Hester Hill Schnipper Photo Courtesy of Beth Israel Deaconess Medical Center

LONG GONE are the days when people spent hours in a medical or large city library to gather information about their health condition. Now anyone can type a few words into a search engine and be flooded immediately with details about their cancer. This makes the Internet both the best and the worst tool for patients, who can easily become overwhelmed by details of survival statistics, treatment options and possible side effects.

In addition, not all online information is accurate. The following tips will help you to recognize reliable information and become more aware when it’s time to close that laptop or turn off your mobile device—particularly if what you’re reading becomes more frightening than helpful.
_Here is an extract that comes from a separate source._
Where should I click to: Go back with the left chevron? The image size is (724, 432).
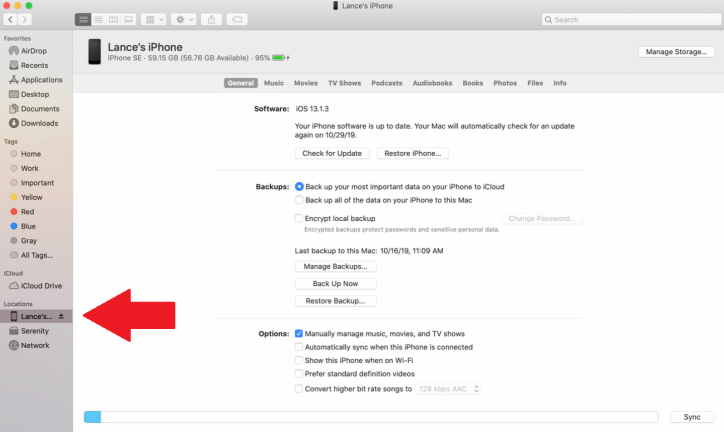(11, 19)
1) Remember that anyone can post anything on the Web, so there is no guarantee that what you are reading is factual.

2) Website addresses that end in .org, .edu or .gov generally are more reliable than those that end in .com, though there are exceptions. The latter is typically more commercial in nature.

3) National cancer organizations and professional bodies often have well-researched websites. Great examples include the National Cancer Institute, the American Cancer Society, CancerCare and the American Society of Clinical Oncology.

4) Nonprofit advocacy organizations often provide resources with helpful information about specific cancer types. Some good ones include Living Beyond Breast Cancer, the Pancreatic Cancer Action Network, the Leukemia and Lymphoma Society and the Prostate Cancer Foundation.

5) Be careful about relying on people’s personal accounts or stories. It’s impossible to know if the details presented are factual.

6) Never assume that a statistic or recommendation applies to you. There are so many possible variables, and no two people are the same.

7) Remember that many current published statistics are actually dated. For example, five- or 10-year survival rates are about people who were treated at least five years ago. These rates might not reflect recent progress in cancer treatments.

8) Be careful when joining online conversations and communities, which may not be moderated or vetted. Communities, such as CancerConnect, can provide excellent emotional support, but they shouldn’t be used as a source for medical advice.

9) We all have different information needs. Some people want to learn everything possible and others wish to know only what is necessary. Step away if the information is making you anxious or causing you stress.

Don’t hesitate to talk with your doctors about what you read. They can help you assess how meaningful the information is with respect to your particular condition and treatment. Accurate information can be powerful, but misleading information can be damaging. Know the difference.

Hester Hill Schnipper, a licensed independent clinical social worker, is a breast cancer survivor who served as the manager of oncology social work at Beth Israel Deaconess Medical Center in Boston.